On 16 November 2009 Sergei Magnitsky died in a Moscow detention facility as a result of having been held in harsh conditions and denied an appropriate medical care. He had been held in pretrial detention for almost a year before his death.[1] 

The Public Oversight Commission ("POC"), an independent Russian organisation which published a report  featuring the conditions in which Sergei Magnitsky [2] had been detained, disclosed that he had been transferred between three different detention centres and among several cells in these detention centres.

Sergei Magnitsky was initially placed in the investigatory detention centre "Matrosskaya Tishina", where he was diagnosed with acute pancreatitis and provided with proper medical care. However, a week before a scheduled specialist examination and surgery Sergei Magnitsky was transferred to Moscow "Butyrka" Prison where he was held in conditions severely impairing his health. Also, he was deprived of appropriate medical care.

Sergei Magnitsky and his defence counsels submitted a number of complaints against intolerable prison conditions which were left unanswered by the prison authorities. The total number of complaints reached 450.[3] The deteriorating state of Mr Magnistky’s health led to his death on 16 November 2009 during his per-trial detention. S. Magnitsky was never put on trial.

Despite the launch of the official preparatory proceedings conducted by the Russian prosecutor’s office to inquire into the death of Sergei Magnitsky, so far no one has been held liable. According to the media reports, not a year passed since Magnitsky’s death when some of Russian officials suspected of detaining Sergei Magnitsky, denying him medical care and participating in the embezzlement of state funds were honoured with rewards and state decorations.[4]  

According to the findings of POC and Moscow Helsinki Group [5], Sergei Magnitsky was subjected to both physical and mental pressure and the conditions of his detainment could be justifiably called torturous. The conditions which brought about Sergei Magnitsky’s death cannot be examined separately from the course of his pretrial detention. It is also emphasised that the officers investigating the case were fully aware of and approved the severe conditions in which he was detained. The purpose of the inhumane treatment to which Magnitsky was subjected was to make him withdraw his testimony and plead guilty to false charges pressed against him.

The case has not only aroused much controversy among human rights defenders in Russia but also triggered a large-scale international campaign aimed at establishing the cause of Sergei Magnitsky’s death. For instance, on 16 November 2010, i.e. on the anniversary of Mr Magnitsky’s death, a documentary entitled "Justice for Sergei" (a narrative of S. Magnitsky’s detention and death)[6]  was shown before seven parliaments around the world, including the European Parliament, Parliaments of Great Britain, Germany, Estonia, Canada and the US Congress.

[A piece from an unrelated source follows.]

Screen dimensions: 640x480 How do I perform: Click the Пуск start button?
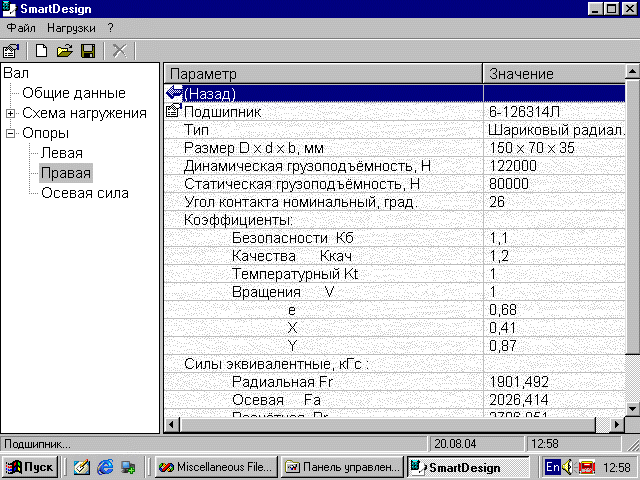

Moreover, on 16 December 2010 the European Parliament adopted the Resolution on Annual Report on Human Rights in the World 2009 and the European Union’s policy on the matter (2010.2202(INI))[7].  The European Parliament appealed to the Russian judicial bodies to press ahead with the investigation of the death of S. Magnitsky. Further, the EP deplored that "this case is still an outstanding example of the serious shortcomings within the country’s judicial system." IThe Parliament also pointed out that: "while human rights defenders are often subject to a harsh treatment and trials that ignore the Russian Federation’s Code of Criminal Procedure (…), those guilty of aggressions against and even murder of human rights defenders, independent journalists and lawyers still too often enjoy impunity."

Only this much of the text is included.